February 7th, 2019

Announcing ML.NET 0.10 – Machine Learning for .NET

Cesar De la Torre
Principal Program Manager

alt text

ML.NET is an open-source and cross-platform machine learning framework (Windows, Linux, macOS) for .NET developers. Using ML.NET, developers can leverage their existing tools and skillsets to develop and infuse custom AI into their applications by creating custom machine learning models.

ML.NET allows you to create and use machine learning models targeting common tasks such as classification, regression, clustering, ranking, recommendations and anomaly detection. It also supports the broader open source ecosystem by proving integration with popular deep-learning frameworks like TensorFlow and interoperability through ONNX. Some common use cases of ML.NET are scenarios like Sentiment Analysis, Recommendations, Image Classification, Sales Forecast, etc. Please see our samples for more scenarios.

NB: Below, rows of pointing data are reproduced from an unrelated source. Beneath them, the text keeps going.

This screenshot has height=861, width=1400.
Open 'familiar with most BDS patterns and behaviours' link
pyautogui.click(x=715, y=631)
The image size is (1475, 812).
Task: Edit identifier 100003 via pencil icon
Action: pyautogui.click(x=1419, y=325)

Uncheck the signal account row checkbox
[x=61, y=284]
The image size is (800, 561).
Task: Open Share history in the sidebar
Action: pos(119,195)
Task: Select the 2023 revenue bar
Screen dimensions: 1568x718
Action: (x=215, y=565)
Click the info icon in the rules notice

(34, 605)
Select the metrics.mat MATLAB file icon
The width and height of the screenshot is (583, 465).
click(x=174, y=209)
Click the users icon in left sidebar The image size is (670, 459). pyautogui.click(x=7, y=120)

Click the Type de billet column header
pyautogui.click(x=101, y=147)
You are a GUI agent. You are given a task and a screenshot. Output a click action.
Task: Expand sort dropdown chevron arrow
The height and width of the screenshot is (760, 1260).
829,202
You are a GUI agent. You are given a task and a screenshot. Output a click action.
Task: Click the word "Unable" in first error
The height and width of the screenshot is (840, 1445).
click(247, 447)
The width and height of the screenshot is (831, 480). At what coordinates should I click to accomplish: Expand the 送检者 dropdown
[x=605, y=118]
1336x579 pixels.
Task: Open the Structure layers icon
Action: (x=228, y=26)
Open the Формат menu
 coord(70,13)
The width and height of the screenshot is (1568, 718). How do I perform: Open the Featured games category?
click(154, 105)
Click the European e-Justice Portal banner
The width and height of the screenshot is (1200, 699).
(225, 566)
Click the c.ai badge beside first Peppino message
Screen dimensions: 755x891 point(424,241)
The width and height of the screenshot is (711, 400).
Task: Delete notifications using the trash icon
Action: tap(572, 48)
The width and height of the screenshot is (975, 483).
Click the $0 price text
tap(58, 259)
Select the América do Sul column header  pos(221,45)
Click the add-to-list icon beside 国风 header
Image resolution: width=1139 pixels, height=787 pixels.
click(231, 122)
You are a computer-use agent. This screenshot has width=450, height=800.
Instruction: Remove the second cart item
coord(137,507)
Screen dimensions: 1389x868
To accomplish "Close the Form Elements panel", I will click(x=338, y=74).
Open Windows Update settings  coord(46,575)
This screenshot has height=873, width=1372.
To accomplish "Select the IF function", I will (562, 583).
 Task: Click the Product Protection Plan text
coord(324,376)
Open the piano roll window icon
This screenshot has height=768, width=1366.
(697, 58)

Today we’re announcing the release of ML.NET 0.10. ( ML.NET 0.1 was released at //Build 2018). Note that ML.NET follows a semantic versioning pattern, so this preview version is 0.10. There will be additional versions such as 0.11 and 0.12 before we release v1.0.

This release focuses on the overall stability of the framework, continuing to refine the API, increase test coverage and as an strategic milestone, we have moved the IDataView components into a new and separated assembly under Microsoft.Data.DataView namespace so it will favor interoperability in the future.

The main highlights for this blog post are described below in further details:

IDataView as a shared type across libraries in the .NET ecosystem

The IDataView component provides a very efficient, compositional processing of tabular data (columns and rows) especialy made for machine learning and advanced analytics applications. It is designed to efficiently handle high dimensional data and large data sets. It is also suitable for single node processing of data partitions belonging to larger distributed data sets.

For further info on IDataview read the IDataView design principles

What’s new in v0.10 for IDataView

In ML.NET 0.10 we have segregated the IDataView component into a single assembly and NuGet package. This is a very important step towards the interoperability with other APIs and frameworks.

Why segregate IDataView from the rest of the ML.NET framework?

This is a very important milestone that will help the ecosystem’s interoperability between multiple frameworks and libraries from Microsoft of third parties. By seggregating IDataView, different libraries will be able to reference it and use it from their API and allow users to pass large volumes of data between two independent libraries.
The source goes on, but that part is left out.